The threshold at which an adjustment of dosage may be necessary depends on not only the route of elimination, but the mechanisms involved in renal elimination of the drug in question. Sometimes this can be indicated by drug classifications. An understanding of the complexity of drug elimination by the kidney is required. The kidney functions as a group of individual nephrons (units). Each unit is capable of filtration as well as active secretion and reabsorption. Renal elimination is the sum of all these processes, and drugs which are eliminated by the kidney can rely to differing extents on each process. 

Filtration is essentially passive, but secretion is an active process. It should be recognized that the ability to secrete a drug offers a “buffer” of sorts to allow the elimination of some drugs even when glomerular filtration rate (GFR) is below normal. It is not until GFR reaches approximately 30 mL/min that a sufficient number of “unit nephrons” has been eliminated to have an impact on the elimination of drugs with high secretion. 

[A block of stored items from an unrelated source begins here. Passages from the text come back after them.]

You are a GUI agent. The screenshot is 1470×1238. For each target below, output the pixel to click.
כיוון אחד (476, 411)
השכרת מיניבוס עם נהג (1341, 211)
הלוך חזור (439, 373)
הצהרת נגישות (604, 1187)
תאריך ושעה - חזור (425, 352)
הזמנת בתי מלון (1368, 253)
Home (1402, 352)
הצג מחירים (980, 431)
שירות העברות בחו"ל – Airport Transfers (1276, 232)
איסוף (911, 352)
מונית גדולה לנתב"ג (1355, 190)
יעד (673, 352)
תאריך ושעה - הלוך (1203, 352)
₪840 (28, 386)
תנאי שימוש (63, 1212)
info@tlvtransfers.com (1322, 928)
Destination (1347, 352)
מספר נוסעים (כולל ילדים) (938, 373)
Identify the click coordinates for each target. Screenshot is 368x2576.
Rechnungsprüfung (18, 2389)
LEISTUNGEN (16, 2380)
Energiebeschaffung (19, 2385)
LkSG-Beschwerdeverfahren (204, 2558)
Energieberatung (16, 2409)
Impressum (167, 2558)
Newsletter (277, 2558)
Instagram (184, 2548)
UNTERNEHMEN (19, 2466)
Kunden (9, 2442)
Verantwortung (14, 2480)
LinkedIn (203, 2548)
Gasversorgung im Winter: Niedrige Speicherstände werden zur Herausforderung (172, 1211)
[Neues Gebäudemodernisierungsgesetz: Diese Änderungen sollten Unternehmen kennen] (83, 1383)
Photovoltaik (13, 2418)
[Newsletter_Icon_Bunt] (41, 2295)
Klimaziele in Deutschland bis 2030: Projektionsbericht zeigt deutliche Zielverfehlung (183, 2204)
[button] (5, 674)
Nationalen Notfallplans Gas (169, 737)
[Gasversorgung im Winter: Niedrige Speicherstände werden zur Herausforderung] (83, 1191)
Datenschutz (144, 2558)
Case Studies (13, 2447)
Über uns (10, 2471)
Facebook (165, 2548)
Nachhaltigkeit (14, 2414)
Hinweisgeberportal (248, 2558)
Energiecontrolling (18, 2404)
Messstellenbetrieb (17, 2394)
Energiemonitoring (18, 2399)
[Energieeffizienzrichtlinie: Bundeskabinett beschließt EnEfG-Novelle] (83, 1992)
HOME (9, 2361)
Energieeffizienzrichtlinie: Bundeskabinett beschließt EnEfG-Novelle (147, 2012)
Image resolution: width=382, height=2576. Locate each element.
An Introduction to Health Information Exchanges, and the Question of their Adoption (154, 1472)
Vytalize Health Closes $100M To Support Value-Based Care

Here is the key point: drugs excreted solely by filtration will require adjustment at higher levels of renal function (as estimated by creatinine clearance which emphasizes filtration) as compared to drugs which are secreted. It is not enough to say a drug is renally eliminated. The actual mechanism of the drug’s excretion can also be important to determine the therapeutic dosage. Fortunately most drugs have an allowable dosage range, and adjustments are provided in drug product information.

Here is an example: Aminoglycoside antibiotics and penicillin antibiotics are both eliminated by the kidney. In traditional dosing, we begin to adjust doses of aminoglycosides even when renal function is near normal (ClCr approximately 70 mL/min). That is because these drugs are ONLY eliminated by filtration, and therefore more sensitive to modest decrease in the number of functioning nephrons. Penicillins are often not adjusted unless renal function is very poor (usually around a ClCr of 30 ml/min). This is because in addition to filtering at the glomerulus, the kidney actively secretes these drugs, an efficient means of removing drug (essentially pumping them out as opposed to letting them flow out). It is only when the functional mass of nephrons becomes very small (as reflected in the creatinine clearance) that we have concerns for drug accumulation and toxicity for drugs which are actively secreted.

An additional thought: Drugs which have a component of elimination which is not dependent on the kidney can often be given safely at full doses despite significant renal impairment since the “back-up” elimination pathway prevents dramatic accumulation.